How many lines of these entries hold the string "goal"? Reply with the number alone.

Input records —
####
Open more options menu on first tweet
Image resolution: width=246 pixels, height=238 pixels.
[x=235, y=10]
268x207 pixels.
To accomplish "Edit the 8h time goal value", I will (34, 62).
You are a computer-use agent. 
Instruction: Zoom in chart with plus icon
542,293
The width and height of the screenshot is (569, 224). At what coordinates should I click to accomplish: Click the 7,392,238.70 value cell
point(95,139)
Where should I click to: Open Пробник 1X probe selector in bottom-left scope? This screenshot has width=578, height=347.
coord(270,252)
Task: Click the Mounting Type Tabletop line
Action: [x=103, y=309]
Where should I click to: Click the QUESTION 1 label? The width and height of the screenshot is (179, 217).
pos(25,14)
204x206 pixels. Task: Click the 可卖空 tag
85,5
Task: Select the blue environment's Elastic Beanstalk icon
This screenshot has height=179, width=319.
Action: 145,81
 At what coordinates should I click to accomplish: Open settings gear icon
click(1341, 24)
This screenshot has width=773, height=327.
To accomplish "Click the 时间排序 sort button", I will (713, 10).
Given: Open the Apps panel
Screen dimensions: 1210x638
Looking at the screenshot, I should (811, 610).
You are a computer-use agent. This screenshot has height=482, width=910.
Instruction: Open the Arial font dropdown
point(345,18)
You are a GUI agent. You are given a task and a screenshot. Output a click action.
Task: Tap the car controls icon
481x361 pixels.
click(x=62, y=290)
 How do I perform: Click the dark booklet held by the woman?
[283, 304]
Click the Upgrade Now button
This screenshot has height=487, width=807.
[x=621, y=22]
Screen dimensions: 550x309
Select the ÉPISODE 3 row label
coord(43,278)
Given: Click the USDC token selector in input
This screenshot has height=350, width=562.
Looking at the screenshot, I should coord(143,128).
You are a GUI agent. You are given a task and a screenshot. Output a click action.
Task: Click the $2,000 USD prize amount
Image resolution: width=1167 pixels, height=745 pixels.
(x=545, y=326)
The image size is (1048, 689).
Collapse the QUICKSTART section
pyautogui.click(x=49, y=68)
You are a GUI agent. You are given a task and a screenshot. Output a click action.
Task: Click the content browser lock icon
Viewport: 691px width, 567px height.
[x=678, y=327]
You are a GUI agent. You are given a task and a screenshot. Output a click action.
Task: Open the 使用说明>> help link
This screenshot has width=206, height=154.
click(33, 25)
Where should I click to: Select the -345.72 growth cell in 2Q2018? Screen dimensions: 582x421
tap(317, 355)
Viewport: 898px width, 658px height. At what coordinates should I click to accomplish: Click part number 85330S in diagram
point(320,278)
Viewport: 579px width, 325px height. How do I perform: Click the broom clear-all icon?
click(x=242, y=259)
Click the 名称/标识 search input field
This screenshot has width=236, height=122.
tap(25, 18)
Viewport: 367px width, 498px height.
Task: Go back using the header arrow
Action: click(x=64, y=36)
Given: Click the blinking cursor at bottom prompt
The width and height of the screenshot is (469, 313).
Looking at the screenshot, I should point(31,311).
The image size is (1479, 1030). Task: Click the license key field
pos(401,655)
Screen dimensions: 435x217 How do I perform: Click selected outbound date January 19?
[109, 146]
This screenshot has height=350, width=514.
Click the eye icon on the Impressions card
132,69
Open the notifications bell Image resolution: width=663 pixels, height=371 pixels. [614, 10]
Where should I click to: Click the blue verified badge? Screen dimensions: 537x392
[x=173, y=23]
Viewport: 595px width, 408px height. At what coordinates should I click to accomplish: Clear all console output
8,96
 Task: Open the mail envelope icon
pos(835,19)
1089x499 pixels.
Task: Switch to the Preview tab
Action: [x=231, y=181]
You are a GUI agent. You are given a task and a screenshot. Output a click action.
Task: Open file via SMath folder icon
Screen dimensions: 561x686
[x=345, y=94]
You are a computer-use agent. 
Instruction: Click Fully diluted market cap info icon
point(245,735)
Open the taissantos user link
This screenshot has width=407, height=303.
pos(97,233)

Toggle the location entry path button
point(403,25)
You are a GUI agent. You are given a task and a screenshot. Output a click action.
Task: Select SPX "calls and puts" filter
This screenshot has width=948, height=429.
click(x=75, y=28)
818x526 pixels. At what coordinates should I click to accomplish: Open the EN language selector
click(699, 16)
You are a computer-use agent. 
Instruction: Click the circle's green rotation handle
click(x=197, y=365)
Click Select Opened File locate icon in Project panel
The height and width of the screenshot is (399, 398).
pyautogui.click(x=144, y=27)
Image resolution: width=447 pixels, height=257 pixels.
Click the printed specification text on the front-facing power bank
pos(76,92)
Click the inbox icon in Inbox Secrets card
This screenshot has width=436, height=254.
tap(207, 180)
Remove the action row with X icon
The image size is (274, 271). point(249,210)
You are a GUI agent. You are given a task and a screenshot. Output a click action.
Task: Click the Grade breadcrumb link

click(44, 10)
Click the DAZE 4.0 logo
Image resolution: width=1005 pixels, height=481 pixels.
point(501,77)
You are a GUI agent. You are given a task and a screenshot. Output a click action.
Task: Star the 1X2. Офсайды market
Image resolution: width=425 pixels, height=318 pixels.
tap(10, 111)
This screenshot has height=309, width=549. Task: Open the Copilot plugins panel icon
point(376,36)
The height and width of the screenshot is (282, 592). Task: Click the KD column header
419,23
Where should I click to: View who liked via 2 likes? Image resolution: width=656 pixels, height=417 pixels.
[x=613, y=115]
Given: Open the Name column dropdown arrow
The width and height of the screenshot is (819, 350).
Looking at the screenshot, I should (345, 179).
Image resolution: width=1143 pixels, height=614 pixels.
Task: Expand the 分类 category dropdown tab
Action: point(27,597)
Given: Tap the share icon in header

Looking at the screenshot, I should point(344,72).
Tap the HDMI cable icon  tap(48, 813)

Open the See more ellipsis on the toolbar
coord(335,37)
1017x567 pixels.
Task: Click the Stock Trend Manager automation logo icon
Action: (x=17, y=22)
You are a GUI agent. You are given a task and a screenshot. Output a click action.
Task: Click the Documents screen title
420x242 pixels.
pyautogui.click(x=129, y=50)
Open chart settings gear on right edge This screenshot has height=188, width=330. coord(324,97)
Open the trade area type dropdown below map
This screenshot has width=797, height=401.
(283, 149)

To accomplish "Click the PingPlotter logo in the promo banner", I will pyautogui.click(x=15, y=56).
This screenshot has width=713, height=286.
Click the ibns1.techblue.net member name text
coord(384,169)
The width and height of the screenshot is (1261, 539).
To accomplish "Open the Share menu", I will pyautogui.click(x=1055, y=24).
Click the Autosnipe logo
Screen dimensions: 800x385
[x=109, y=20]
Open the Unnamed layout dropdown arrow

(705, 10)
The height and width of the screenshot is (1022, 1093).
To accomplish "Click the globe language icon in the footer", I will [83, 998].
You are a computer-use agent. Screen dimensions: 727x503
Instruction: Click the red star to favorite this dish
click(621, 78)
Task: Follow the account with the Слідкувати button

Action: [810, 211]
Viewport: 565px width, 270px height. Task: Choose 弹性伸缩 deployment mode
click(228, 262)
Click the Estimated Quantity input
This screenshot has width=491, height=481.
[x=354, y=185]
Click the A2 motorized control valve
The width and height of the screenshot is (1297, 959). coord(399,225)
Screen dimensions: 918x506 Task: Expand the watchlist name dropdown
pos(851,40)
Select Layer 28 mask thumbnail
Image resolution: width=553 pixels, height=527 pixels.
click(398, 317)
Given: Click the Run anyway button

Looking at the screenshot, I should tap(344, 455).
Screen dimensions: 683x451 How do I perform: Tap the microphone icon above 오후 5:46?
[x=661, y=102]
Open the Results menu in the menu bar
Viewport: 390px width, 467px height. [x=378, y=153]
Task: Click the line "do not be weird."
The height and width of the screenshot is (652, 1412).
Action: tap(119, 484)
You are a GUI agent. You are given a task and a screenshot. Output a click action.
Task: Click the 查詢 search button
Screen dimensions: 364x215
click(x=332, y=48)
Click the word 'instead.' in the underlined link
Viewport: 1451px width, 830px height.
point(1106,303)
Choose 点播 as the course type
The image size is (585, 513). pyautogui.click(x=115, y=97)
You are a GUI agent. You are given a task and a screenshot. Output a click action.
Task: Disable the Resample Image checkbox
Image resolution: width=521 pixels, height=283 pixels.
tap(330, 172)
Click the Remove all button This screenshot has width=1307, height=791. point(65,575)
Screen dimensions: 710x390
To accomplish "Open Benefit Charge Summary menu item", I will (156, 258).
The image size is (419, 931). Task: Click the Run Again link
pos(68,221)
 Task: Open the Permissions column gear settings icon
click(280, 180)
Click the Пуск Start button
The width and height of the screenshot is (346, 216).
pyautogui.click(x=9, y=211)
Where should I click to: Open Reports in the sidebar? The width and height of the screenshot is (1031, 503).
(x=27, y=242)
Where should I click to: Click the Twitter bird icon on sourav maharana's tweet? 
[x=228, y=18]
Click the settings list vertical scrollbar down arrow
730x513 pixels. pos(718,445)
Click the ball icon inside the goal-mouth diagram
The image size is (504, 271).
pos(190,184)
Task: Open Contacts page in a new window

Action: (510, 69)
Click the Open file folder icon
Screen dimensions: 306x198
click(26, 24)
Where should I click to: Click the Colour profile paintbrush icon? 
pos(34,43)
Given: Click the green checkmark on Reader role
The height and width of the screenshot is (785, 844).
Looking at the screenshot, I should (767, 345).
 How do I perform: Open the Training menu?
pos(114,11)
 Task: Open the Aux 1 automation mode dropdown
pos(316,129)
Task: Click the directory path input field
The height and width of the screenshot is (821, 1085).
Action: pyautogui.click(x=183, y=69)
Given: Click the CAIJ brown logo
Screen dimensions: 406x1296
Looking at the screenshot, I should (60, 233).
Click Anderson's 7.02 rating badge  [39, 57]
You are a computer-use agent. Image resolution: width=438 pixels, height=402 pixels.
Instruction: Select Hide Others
####
Written reply —
2